EXERCISE: Reproduce, character for character, the entries that run from the line containing "You are a GUI" through the line containing "(108, 541).", with both of those lines included.

Stored items from a collection
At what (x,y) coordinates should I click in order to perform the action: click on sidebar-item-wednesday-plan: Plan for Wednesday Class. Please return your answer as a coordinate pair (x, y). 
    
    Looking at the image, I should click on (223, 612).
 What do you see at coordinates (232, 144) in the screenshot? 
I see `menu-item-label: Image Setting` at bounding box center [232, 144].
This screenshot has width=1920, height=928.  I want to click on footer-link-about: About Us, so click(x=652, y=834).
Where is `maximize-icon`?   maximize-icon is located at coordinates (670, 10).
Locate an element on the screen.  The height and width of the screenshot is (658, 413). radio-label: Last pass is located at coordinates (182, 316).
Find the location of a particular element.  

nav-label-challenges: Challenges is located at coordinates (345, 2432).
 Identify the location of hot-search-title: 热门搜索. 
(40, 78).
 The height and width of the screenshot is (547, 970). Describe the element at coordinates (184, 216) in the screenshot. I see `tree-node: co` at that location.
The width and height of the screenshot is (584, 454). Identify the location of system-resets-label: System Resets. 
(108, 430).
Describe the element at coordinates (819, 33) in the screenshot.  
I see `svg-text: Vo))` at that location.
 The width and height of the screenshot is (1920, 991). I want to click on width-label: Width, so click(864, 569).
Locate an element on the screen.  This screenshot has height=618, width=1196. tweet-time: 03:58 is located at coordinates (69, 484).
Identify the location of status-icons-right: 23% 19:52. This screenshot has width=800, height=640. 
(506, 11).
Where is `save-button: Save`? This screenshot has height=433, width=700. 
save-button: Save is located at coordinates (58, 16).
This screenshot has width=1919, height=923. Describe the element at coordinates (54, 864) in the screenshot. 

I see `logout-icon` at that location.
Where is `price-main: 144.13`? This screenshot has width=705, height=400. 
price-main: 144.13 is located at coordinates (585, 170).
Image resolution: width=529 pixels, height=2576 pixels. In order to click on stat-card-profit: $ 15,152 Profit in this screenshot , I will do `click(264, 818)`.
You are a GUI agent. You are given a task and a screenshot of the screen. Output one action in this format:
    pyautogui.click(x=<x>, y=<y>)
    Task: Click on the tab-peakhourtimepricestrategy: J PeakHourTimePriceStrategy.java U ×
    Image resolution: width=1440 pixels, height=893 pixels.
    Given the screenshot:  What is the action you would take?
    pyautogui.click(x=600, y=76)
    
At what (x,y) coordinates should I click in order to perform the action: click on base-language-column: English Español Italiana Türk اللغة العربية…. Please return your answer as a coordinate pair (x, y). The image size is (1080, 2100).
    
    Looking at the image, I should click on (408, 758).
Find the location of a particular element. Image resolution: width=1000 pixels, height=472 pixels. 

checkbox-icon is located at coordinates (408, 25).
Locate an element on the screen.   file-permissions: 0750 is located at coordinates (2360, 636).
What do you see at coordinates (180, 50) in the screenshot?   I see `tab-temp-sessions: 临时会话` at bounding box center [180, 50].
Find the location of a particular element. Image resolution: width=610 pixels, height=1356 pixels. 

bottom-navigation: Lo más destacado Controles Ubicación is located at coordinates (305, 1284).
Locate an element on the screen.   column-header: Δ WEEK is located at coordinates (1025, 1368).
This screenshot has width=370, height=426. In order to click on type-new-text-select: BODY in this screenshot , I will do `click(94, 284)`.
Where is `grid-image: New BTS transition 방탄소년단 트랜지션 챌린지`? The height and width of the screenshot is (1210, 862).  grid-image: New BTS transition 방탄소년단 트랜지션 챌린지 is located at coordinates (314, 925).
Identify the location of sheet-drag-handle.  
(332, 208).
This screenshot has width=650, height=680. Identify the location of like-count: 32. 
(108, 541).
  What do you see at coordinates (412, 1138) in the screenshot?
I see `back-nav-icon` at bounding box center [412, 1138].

OUTPUT FOR THIS TASK:
You are a GUI agent. You are given a task and a screenshot of the screen. Output one action in this format:
    pyautogui.click(x=<x>, y=<y>)
    Task: Click on the tab-peakhourtimepricestrategy: J PeakHourTimePriceStrategy.java U ×
    Image resolution: width=1440 pixels, height=893 pixels.
    Given the screenshot:  What is the action you would take?
    pyautogui.click(x=600, y=76)
    
At what (x,y) coordinates should I click in order to perform the action: click on base-language-column: English Español Italiana Türk اللغة العربية…. Please return your answer as a coordinate pair (x, y). The image size is (1080, 2100).
    
    Looking at the image, I should click on (408, 758).
Find the location of a particular element. Image resolution: width=1000 pixels, height=472 pixels. 

checkbox-icon is located at coordinates (408, 25).
Locate an element on the screen.   file-permissions: 0750 is located at coordinates (2360, 636).
What do you see at coordinates (180, 50) in the screenshot?   I see `tab-temp-sessions: 临时会话` at bounding box center [180, 50].
Find the location of a particular element. Image resolution: width=610 pixels, height=1356 pixels. 

bottom-navigation: Lo más destacado Controles Ubicación is located at coordinates (305, 1284).
Locate an element on the screen.   column-header: Δ WEEK is located at coordinates (1025, 1368).
This screenshot has width=370, height=426. In order to click on type-new-text-select: BODY in this screenshot , I will do `click(94, 284)`.
Where is `grid-image: New BTS transition 방탄소년단 트랜지션 챌린지`? The height and width of the screenshot is (1210, 862).  grid-image: New BTS transition 방탄소년단 트랜지션 챌린지 is located at coordinates (314, 925).
Identify the location of sheet-drag-handle.  
(332, 208).
This screenshot has width=650, height=680. Identify the location of like-count: 32. 
(108, 541).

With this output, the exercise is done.